### DOCUMENT SEGMENT
Abbie and Catherine hugged and hugged and hugged. Elisabeth wasn't as demonstrative -- didn't want to hug. Catherine and Elisabeth loved our cat, Annie. Elisabeth loved Journey; Catherine wasn't so sure. She was amused but didn't want to get close to this 50-pound dog who was soooo friendly it could be risky to get too close.

My mother played the fiddle and I accompanied her on the guitar. That was fun.

Nancy and I tried for an open-water swim in Deep Creek Lake but wouldn't you know, a thundershower came up, which would mean automatic beach closure; we tried swimming at a small, unguarded beach but her Steve had the kids and it was starting to rain and it just didn't work. Nancy and I are going swimming early in the morning. Before I have to leave for work at 10:00a.m. On my bike. Because my Steve is taking the truck, going golfing. I haven't ridden my bike to work before, but there are clean-up facilities there, so as long as I get there in time I'll be good.

Keep all your fingers crossed for good weather for our swim and my commute!

Nancy has pictures; she'll post them sometime, I'm sure :-)

Wednesday, July 26, 2006

Another thing....

.... my training plans and log are out of date in my sidebar. I am still so hopelessly behind in keeping up with my blog and everyone else's. I've spent just all about all my computer time the last two days trying to fix my slow downloads. I'll update eventually....

I FIXED MY BLOG!

I hadn't realized anything was wrong with it until Nancy pointed out that the margins were too wide and it was all squished together in the middle with no room. I've tried for several days messing with the margins and padding in the template and I finally found the magic combination through trial and error. Thanks, Nancy! Do you like it?

Good thing I didn't accidentally delete it like Flatman... someone else would have jumped in and become Against the Wind before I could spit.

Anyway.... one more conquest of the computer whose mission is to drive me crazy.

Now if I can just speed it up.... I've run AdAware twice, defragmented my disk twice (also thanks to Nancy's tutelage). It's still slow. Maybe not as slow as it was, but slow.

Monday, July 24, 2006

BACK HOME

I left Nancy's house today and drove back to West Timbuctu... um, I mean Western Maryland.

I had such a great week. Catherine and Elisabeth were sad that I was leaving, which really touched me. Then they started to be afraid that Mommy was going with me, so we had to straighten that out, which was accomplished by kissing them goodbye and leaving Mommy there with them.

My husband had gone to pick up Abbie from Head Start/daycare, and as I was unpacking I heard the door open and a cheery, childish "HI!!" She went right for her toys and discovered a new spiral notebook to replace her used-up one. She got her markers, sat at her little table with her marker poised over her notebook, announced, "Mommy!" and proceeded to draw this:


















Then she put down her pen, looked pleased, and affirmed, "Mommy!" I was floored. I told her, "Oh, Abbie, that's wonderful! I can't believe you drew such a wonderful picture of Mommy!" She beamed happily. This drawing totally blew my mind. Abbie is 3 and a half and has Down Syndrome. I did not expect this masterpiece to flow from her felt-tip marker.

### AIM 1
Rewrite the rows below, from the line containing "Given: Click the picture directory path field" through the line containing "Action: 323,206", inclusive, as a numbered list with blank lines dropped.

### ENTRIES
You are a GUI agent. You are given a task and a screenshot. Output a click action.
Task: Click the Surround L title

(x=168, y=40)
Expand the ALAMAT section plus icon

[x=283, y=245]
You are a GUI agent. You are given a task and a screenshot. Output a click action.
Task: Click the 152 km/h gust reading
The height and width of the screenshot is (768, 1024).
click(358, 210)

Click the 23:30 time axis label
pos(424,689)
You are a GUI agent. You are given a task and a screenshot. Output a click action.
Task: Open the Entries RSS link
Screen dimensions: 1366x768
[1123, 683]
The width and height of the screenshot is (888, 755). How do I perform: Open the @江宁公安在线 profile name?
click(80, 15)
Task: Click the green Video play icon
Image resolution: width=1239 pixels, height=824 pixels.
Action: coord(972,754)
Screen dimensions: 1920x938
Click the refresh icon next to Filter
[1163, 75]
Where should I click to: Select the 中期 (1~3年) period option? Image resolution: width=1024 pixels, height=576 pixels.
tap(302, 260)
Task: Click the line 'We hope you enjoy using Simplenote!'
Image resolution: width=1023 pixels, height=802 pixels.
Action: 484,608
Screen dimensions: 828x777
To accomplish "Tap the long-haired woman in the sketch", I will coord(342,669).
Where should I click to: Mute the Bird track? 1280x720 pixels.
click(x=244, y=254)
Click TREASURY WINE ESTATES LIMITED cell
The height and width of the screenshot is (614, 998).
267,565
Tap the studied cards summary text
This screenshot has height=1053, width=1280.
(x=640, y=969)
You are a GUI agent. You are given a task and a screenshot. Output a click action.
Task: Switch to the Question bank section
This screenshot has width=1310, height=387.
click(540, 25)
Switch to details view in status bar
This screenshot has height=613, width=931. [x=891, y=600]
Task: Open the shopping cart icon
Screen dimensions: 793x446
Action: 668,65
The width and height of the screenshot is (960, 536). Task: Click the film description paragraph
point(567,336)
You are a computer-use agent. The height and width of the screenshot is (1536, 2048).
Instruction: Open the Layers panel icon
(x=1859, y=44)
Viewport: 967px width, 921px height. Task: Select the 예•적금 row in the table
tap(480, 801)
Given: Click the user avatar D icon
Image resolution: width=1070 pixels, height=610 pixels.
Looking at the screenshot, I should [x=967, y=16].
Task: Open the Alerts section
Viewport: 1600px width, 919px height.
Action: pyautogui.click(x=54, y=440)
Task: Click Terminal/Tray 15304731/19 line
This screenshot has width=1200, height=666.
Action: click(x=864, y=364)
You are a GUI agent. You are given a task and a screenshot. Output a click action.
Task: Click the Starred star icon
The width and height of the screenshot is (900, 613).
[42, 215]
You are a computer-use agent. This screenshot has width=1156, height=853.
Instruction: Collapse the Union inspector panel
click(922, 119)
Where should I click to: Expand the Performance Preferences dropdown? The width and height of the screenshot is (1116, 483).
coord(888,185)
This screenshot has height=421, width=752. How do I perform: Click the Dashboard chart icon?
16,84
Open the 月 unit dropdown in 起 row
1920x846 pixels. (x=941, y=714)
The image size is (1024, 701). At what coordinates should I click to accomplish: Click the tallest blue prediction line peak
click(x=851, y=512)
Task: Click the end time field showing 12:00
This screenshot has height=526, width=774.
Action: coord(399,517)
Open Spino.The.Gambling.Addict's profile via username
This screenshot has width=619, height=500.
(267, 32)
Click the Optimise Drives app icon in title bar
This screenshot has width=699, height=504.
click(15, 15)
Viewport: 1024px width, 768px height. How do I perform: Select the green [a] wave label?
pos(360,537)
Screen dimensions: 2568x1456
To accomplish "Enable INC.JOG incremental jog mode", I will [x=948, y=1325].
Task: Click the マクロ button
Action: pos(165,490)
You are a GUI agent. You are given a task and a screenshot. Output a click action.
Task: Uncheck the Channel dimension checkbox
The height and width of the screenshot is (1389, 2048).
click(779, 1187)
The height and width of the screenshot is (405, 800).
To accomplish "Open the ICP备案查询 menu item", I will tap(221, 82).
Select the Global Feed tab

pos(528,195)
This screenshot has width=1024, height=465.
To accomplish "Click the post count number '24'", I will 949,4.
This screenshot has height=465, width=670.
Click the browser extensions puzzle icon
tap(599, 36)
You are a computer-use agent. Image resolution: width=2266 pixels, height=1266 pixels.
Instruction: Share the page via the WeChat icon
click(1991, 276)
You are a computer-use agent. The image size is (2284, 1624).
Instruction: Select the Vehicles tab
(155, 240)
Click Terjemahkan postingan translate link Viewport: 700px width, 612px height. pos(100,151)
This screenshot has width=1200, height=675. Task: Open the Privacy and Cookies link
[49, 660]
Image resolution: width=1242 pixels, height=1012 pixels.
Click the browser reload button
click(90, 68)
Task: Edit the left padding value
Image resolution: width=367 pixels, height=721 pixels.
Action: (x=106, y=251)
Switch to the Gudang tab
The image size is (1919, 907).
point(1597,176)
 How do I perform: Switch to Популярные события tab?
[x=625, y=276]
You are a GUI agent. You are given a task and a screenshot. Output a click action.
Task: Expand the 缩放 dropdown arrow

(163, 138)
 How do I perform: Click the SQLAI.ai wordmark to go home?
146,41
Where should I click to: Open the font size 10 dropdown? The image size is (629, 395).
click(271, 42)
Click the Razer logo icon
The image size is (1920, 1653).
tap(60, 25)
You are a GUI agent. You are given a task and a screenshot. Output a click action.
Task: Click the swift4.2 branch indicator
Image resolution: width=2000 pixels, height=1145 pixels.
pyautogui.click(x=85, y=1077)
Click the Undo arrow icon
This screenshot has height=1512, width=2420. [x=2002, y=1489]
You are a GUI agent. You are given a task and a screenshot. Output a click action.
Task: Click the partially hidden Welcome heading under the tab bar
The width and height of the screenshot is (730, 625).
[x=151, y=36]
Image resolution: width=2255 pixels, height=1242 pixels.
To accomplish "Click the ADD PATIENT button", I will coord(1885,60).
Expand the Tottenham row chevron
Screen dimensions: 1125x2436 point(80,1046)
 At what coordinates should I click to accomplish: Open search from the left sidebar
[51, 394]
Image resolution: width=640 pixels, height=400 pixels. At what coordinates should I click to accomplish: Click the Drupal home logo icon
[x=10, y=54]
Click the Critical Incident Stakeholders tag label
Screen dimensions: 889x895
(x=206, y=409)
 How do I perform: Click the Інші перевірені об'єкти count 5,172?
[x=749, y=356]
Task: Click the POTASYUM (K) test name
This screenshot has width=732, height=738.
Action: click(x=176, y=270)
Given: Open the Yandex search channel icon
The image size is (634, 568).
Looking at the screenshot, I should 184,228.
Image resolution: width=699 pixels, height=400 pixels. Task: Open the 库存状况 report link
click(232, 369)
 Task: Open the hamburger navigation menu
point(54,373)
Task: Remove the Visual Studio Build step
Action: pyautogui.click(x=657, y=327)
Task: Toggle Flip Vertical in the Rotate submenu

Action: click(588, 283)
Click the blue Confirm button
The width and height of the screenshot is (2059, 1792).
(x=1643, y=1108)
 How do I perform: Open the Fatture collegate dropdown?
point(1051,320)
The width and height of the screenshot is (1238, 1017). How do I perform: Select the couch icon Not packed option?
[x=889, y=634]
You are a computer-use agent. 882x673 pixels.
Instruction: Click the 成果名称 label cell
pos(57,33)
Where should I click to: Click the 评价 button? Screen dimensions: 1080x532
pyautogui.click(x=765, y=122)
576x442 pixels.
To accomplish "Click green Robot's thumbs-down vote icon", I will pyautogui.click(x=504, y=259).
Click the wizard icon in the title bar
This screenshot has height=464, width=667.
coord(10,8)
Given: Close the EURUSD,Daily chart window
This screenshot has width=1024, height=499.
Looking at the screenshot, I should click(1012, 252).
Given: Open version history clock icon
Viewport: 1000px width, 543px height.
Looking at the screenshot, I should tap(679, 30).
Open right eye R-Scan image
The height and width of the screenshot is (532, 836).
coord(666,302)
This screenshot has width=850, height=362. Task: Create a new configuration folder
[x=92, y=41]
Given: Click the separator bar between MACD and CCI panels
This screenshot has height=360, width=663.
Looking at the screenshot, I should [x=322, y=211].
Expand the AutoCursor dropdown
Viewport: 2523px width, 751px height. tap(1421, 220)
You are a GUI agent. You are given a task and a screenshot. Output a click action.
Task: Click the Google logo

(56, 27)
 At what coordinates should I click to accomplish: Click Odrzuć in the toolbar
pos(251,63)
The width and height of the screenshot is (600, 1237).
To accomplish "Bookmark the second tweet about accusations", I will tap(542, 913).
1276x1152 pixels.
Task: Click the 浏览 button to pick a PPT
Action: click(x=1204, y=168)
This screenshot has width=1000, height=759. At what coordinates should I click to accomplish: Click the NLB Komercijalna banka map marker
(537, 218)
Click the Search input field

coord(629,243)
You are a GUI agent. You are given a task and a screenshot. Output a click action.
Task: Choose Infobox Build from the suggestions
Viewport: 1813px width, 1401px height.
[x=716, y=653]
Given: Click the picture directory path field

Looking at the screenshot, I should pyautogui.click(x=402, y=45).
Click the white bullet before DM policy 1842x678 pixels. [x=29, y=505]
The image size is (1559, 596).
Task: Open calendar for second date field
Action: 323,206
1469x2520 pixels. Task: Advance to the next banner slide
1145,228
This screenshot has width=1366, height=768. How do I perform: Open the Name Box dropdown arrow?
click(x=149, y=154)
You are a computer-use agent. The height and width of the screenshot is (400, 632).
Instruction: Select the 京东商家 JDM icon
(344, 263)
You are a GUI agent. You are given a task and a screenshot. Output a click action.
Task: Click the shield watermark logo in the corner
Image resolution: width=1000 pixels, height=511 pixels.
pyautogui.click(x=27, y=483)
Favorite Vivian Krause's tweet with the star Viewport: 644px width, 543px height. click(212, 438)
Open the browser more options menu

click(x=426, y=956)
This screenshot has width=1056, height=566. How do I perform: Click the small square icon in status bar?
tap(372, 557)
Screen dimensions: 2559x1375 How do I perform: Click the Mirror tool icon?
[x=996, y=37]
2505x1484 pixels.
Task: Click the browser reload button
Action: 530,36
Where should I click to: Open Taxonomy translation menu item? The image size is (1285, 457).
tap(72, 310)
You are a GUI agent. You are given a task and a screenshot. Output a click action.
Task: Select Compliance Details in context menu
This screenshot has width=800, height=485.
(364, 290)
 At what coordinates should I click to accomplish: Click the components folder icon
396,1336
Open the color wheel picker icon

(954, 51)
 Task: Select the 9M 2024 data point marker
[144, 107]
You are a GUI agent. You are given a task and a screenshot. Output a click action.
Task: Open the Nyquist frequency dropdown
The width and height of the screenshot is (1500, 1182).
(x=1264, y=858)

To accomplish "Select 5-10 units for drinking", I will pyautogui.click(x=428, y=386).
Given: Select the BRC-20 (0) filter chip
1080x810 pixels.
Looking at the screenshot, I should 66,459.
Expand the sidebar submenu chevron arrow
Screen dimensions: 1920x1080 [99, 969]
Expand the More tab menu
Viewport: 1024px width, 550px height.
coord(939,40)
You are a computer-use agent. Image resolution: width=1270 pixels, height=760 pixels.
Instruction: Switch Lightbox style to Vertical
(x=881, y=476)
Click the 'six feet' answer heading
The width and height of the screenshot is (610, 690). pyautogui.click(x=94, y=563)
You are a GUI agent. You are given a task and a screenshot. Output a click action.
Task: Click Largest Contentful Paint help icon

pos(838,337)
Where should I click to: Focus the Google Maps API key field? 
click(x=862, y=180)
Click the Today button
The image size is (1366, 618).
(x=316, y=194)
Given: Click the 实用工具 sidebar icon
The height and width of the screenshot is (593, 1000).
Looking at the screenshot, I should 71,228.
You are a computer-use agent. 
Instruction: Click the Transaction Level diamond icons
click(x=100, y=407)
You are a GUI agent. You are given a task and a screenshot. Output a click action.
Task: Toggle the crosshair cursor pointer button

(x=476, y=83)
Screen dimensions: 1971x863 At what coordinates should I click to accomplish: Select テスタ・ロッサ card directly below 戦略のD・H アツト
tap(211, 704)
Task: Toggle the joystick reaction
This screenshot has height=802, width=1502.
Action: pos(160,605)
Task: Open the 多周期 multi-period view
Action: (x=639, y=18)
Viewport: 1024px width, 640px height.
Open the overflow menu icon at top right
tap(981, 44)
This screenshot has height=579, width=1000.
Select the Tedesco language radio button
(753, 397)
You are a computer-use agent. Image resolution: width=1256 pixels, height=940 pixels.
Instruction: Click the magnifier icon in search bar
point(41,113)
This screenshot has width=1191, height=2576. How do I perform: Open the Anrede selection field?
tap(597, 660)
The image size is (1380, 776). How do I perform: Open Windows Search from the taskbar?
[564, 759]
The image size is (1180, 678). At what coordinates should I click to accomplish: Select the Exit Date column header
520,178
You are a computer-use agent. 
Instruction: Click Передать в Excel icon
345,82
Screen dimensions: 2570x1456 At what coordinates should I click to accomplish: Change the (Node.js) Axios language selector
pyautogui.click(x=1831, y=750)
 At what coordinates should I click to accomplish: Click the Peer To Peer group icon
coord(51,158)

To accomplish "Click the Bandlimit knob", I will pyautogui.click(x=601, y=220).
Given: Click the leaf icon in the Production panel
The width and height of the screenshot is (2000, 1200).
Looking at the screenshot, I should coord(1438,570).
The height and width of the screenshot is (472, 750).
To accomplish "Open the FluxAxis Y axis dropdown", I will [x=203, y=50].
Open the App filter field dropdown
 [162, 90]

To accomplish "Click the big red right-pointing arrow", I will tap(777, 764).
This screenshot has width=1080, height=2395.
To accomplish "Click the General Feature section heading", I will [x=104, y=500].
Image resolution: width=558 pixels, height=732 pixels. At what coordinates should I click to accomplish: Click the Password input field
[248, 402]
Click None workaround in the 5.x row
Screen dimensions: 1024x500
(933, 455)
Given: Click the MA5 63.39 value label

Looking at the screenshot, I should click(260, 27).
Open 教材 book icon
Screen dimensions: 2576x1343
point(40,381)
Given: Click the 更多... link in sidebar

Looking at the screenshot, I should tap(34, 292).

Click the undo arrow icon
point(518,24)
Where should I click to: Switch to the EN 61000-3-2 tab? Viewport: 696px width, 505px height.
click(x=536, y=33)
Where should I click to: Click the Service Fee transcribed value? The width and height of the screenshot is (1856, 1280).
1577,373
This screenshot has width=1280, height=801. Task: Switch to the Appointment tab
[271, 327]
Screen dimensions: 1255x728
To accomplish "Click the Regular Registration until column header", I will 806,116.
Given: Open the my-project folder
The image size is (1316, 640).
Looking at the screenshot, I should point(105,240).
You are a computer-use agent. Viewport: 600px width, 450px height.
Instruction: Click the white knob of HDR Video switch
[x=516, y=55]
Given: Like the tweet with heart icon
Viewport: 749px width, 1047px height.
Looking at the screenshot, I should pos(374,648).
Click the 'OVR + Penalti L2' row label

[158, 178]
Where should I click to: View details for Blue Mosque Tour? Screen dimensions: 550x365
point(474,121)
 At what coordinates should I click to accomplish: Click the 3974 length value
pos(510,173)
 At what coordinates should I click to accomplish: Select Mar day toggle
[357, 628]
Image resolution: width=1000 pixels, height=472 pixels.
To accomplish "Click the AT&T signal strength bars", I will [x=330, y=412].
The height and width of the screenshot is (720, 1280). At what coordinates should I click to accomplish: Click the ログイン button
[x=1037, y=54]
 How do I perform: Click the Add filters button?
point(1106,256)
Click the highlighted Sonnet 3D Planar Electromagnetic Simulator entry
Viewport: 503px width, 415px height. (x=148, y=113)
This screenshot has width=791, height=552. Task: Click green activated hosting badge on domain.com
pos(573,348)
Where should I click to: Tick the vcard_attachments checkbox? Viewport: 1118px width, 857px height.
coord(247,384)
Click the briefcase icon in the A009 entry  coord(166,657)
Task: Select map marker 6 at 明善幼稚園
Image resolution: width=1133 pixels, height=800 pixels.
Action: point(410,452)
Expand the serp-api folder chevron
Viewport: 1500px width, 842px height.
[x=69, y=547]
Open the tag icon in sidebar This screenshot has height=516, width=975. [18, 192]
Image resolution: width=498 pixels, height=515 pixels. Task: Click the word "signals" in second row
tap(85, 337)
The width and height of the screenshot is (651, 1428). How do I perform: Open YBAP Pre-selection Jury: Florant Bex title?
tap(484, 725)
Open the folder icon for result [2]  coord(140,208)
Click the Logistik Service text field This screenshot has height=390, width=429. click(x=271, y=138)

### AIM 2
Extend the family blog text above, beginning right after its last sentence.

### OUTPUT 1
1. Given: Click the picture directory path field
2. Looking at the screenshot, I should pyautogui.click(x=402, y=45).
3. Click the white bullet before DM policy 1842x678 pixels. [x=29, y=505]
4. The image size is (1559, 596).
5. Task: Open calendar for second date field
6. Action: 323,206

### OUTPUT 2
Surprises were not over. We went to McDonald's for supper. For dessert we got her an ice cream cone to take out. As we were leaving, she tripped and fell on the sidewalk, but caught herself with one hand and held the other up TO SAVE THE ICE CREAM!! What a stitch!! I said, "Uh-oh, you fell, but did you save the ice cream???" She nodded and continued to lick happily. After we got her in her car seat, we discovered that her knee was in fact skinned and bleeding. She had been focusing so carefully on saving the ice cream that she hadn't even thought about getting hurt.

Back at our place, she wanted "fruit snacks," these little things kind of like gummy bears made of fruit juice (at least 10% according to the label.) I said if she peed in the potty she could have some, not expecting anything because she's just starting the potty thing. I was busy unpacking when I heard her yell, "YAAAAYYYY!!!!" and clap her hands. Damn, there she was with her shorts and diaper off and there was definitely pee in the potty. I cheered along with her and she pointed to her fruit snacks, like "I held up my end of the deal, now you hold up yours."

I go away for 5 days and my granddaughter gets a year older -- saves her ice cream in a fall, draws the Mona Lisa, and goes potty. This is not fair. If we go away for the winter she'll be graduating from high school when we get back in the spring.

Sunday, July 23, 2006

AT NANCY'S HOUSE

Nancy with Catherine and Elisabeth

Mommy moment here... both girls had just awakened from a nap and wanted no one but Mommy, just as it should be :-)
Mommy probably would have liked a nap, too, as we'd gotten up at 4:30 (well, I held out till 4:50) this morning and were out on the bikes by 5:45 for a 78-mile ride. It was wonderful. Cloudy with a few showers, nice and cool, FLAT ROADS, great company. Not only did I get to ride with Nancy, but her training buddy David joined up with us around mile 30 so we were three. I needed instruction how to ride with a group :-)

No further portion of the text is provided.